● **Your instructions**
Copy out the stretch of the article below on the University of Wyoming marijuana panel from "WASCOP partners with" through "has on society.", word for word.

● **Document extract**
§ §
WASCOP partners with Daniels Fund Ethics Initiative at UW for panel discussion on marijuana

Students at the University of Wyoming take part in the panel discussion on marijuana.

LARAMIE — One dollar invested in tobacco stocks in 1900 would be worth $6.2 million today. With cigarettes responsible for an estimated 480,000 deaths each year, would the profit gained from investing in the product be worth the loss of life?

Students participating in a panel discussion on Nov. 20 sponsored by the Daniels Fund Ethics Initiative at the University of Wyoming College of Business were asked to consider if the profit to be gained from a similar product – marijuana – would be worth the medical, social, and legal impact the drug has on society.

After hearing presentations from leading experts, 87 percent of students indicated that, based on the principles of socially-responsible investing, they would either not invest in marijuana, or would only invest in a medical product derived from marijuana if it had been approved by the Federal Drug Administration and prescribed by a doctor.

“The panel included an expert in marijuana policy, a physician who specializes in mental health and youth addiction, the former District Attorney of Denver, and a leading financial professional who specializes in socially-responsible investing,” explained Kent Noble, Bill Daniels Chair of Business Ethics at the University of Wyoming. “The class focuses on business ethics so the students used the Daniels Fund Ethics Initiative Principles as a framework from which to base their conclusions,” he added.

The panel discussion was co-sponsored by the Wyoming Association of Sheriffs and Chiefs of Police. Presenters included:
• Ashley Kilroy, Director of Marijuana Policy for Denver, who is responsible for administering and overseeing all aspects of medical and recreational marijuana in Denver.
• Christian Thurstone, MD, of the Anschutz Medical Center, a national leader in the treatment of mental health and addiction issues involving youth.
• Mitch Morrissey, former Denver District Attorney, who prosecuted criminal behavior involving marijuana before and after its legalization in Colorado.
• Rich Todd, CEO of Innovest Portfolio Solutions, who will use the principles of “Impact Investing” to explore the ethical issues of investing in the marijuana industry.

Ashley Kilroy told students that that the marijuana industry has a relatively small impact on Colorado’s economy. The state’s gross domestic product (GDP) is $324 billion and marijuana accounts for around $1.3 billion – less than one-third of one percent of the state’s economy.

Dr. Thurstone said that today’s marijuana is typically ten times more potent than strains of the drug available in the 60’s and 70’s. He said that hospitals in Colorado are seeing a dramatic increase in the number of young people admitted for treatment for psychosis, and a growing number of young people in drug treatment programs because of marijuana.

Mitch Morrissey said that Colorado ranks near the top of the nation in terms of the number of young people using marijuana, and that the number of traffic fatalities involving marijuana are growing dramatically.

Rich Todd provided the statistics on the rate of return on tobacco stocks, and then provided the criteria that his firm uses to evaluate socially-responsible investing. He said that a growing number of investors seek to ensure that their investments have a positive impact on society, as well as have a positive rate of return.
§ §
● **Data provided**
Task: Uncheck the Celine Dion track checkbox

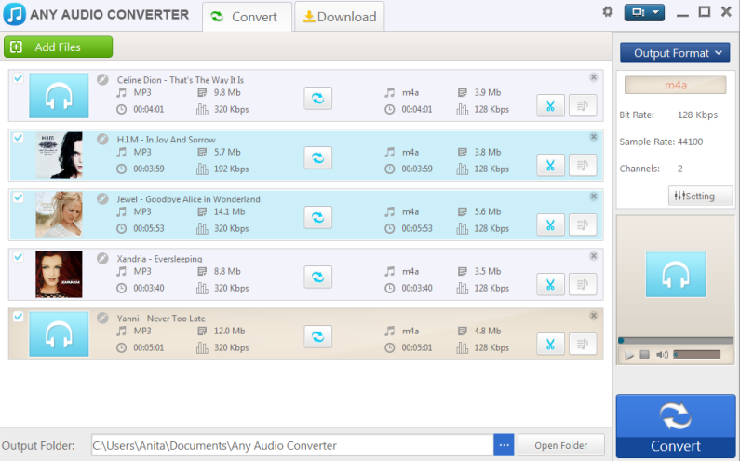Action: click(18, 78)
§ §
● **Result of this task**
WASCOP partners with Daniels Fund Ethics Initiative at UW for panel discussion on marijuana

Students at the University of Wyoming take part in the panel discussion on marijuana.

LARAMIE — One dollar invested in tobacco stocks in 1900 would be worth $6.2 million today. With cigarettes responsible for an estimated 480,000 deaths each year, would the profit gained from investing in the product be worth the loss of life?

Students participating in a panel discussion on Nov. 20 sponsored by the Daniels Fund Ethics Initiative at the University of Wyoming College of Business were asked to consider if the profit to be gained from a similar product – marijuana – would be worth the medical, social, and legal impact the drug has on society.